WHAT YOU NEED TO DO:
A: In the car theft article, what car did the two people ask to test drive?
B: Please transcribe the car theft article word for word from "Fournier says his" to "the stolen car.".

Marc Fournier says two people came to his dealership, Auto Karetta, five minutes before closing to ask for a test drive for a 2016 Mercedes CLA 45 AMG. The employee said it was too late to take it for a spin but agreed to show the couple, a man and a woman, the car.

He said once the car warmed up a bit and the ice was cleared from the windshield, the man who wanted to see the car "just took off" with it.

The dramatic scene was captured on surveillance video, showing the suspect driving off in the lot with the hood fully lifted and then striking the employee. When the car then stopped on Curé-Labelle Boulevard, and the suspect got out to close the hood, the employee ran toward it to try to open the car and was pushed down. 

"So my salesman ran after the vehicle, tried to open the door [but] he got pushed over again in the middle of the street, gets a little bit hurt. Everything happened pretty fast," Fournier told CTV News.

Laval police confirmed Tuesday that they have opened an investigation into the theft and that investigators are looking for a man and a woman who are believed to be in their 30s. No arrests have been made.

Fournier says his employee has a few bruises and was in shock, but is otherwise doing OK after the incident on Monday. More than a dozen friends went looking for the car last evening in Lachine and the West Island with no luck. 

'Someone could have been killed'

According to Fournier, a Mercedes dealership based in the West Island informed him that someone allegedly stole a licence plate from one of their cars early Tuesday morning and bolted it to a car that matched the description of the stolen car.

He said law enforcement officials need to do a better job at preventing and investigating car theft in the Montreal area.

(Collected data entries)
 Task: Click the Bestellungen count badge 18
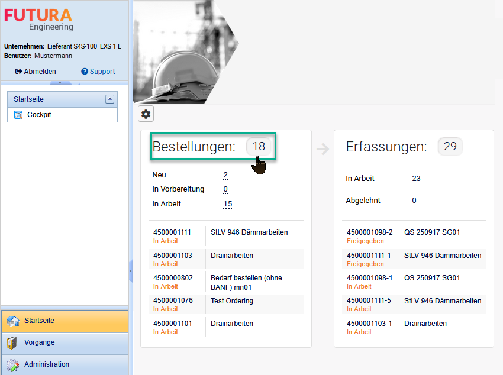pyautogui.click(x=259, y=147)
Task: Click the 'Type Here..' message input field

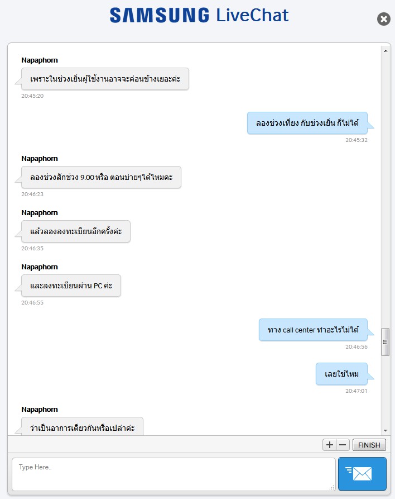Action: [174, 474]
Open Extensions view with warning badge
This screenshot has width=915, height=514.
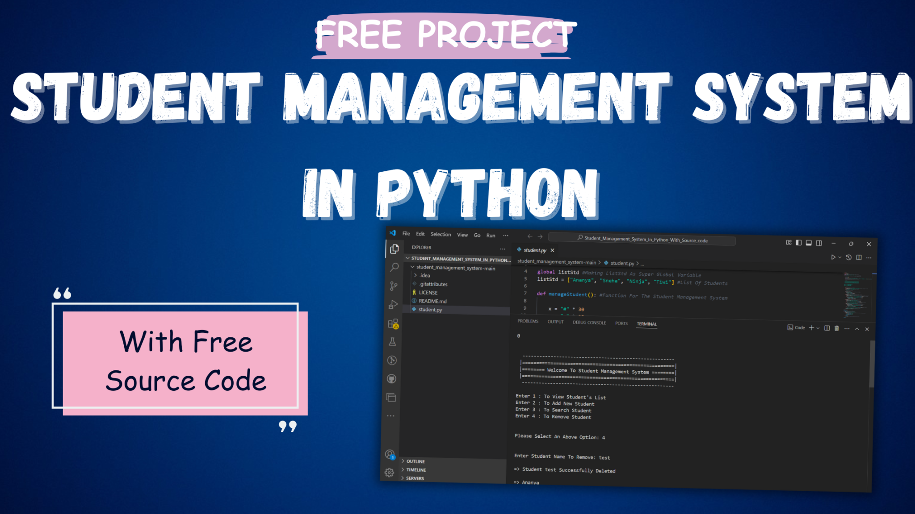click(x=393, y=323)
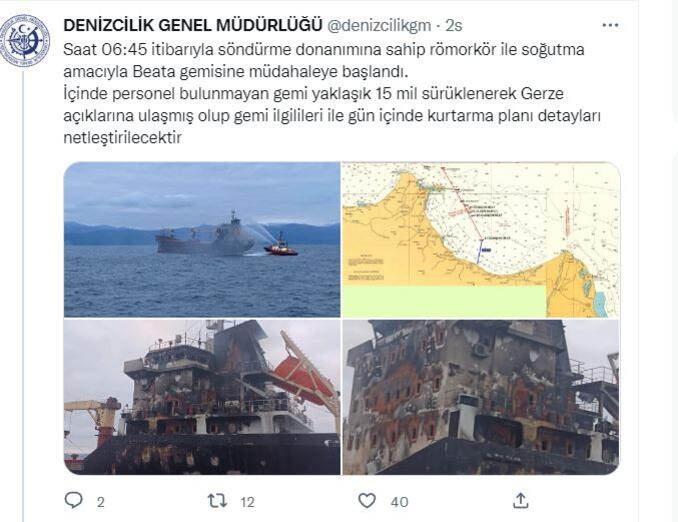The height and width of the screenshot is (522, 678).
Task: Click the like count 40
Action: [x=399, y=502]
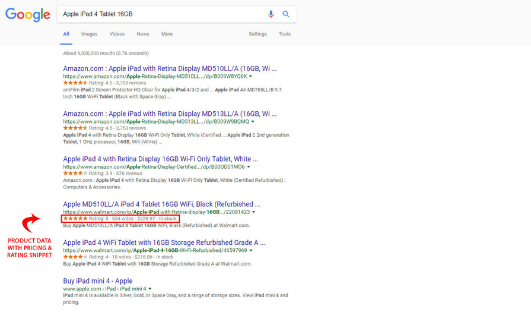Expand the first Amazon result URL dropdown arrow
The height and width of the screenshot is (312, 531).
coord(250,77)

...

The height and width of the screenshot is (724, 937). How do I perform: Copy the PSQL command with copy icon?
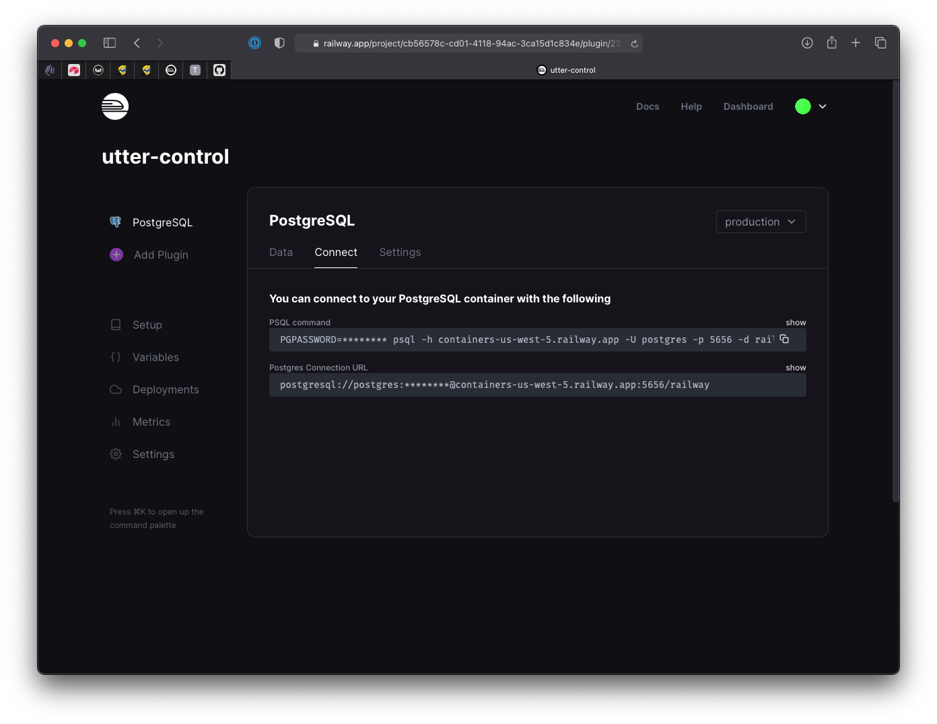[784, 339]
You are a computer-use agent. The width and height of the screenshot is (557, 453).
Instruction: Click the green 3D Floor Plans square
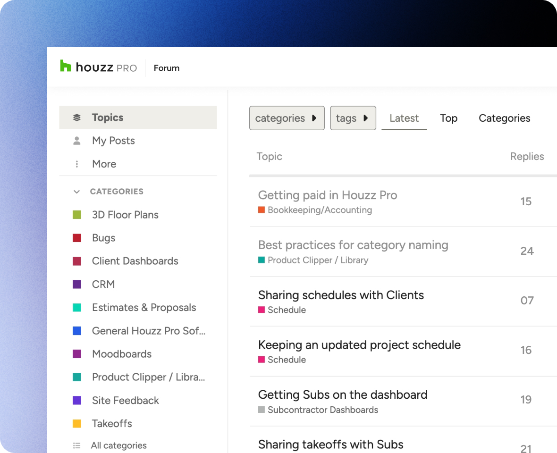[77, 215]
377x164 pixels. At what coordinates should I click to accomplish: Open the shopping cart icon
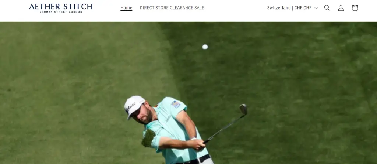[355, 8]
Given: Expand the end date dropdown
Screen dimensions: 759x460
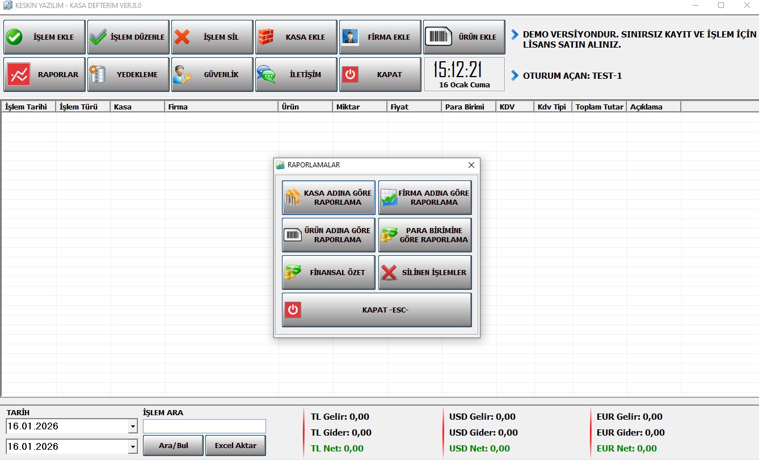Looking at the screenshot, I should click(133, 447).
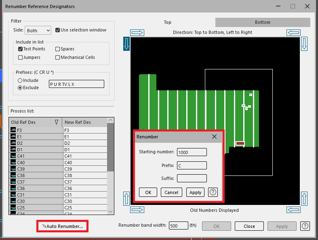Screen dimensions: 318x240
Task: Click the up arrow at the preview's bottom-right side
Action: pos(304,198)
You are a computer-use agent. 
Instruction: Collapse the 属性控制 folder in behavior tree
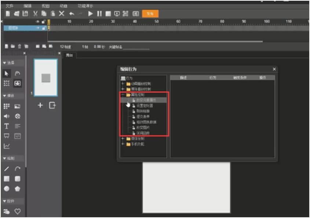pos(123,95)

SOLUTIONS IN ORDER:
A: A 2016 Mercedes CLA 45 AMG.

B:
Fournier says his employee has a few bruises and was in shock, but is otherwise doing OK after the incident on Monday. More than a dozen friends went looking for the car last evening in Lachine and the West Island with no luck. 

'Someone could have been killed'

According to Fournier, a Mercedes dealership based in the West Island informed him that someone allegedly stole a licence plate from one of their cars early Tuesday morning and bolted it to a car that matched the description of the stolen car.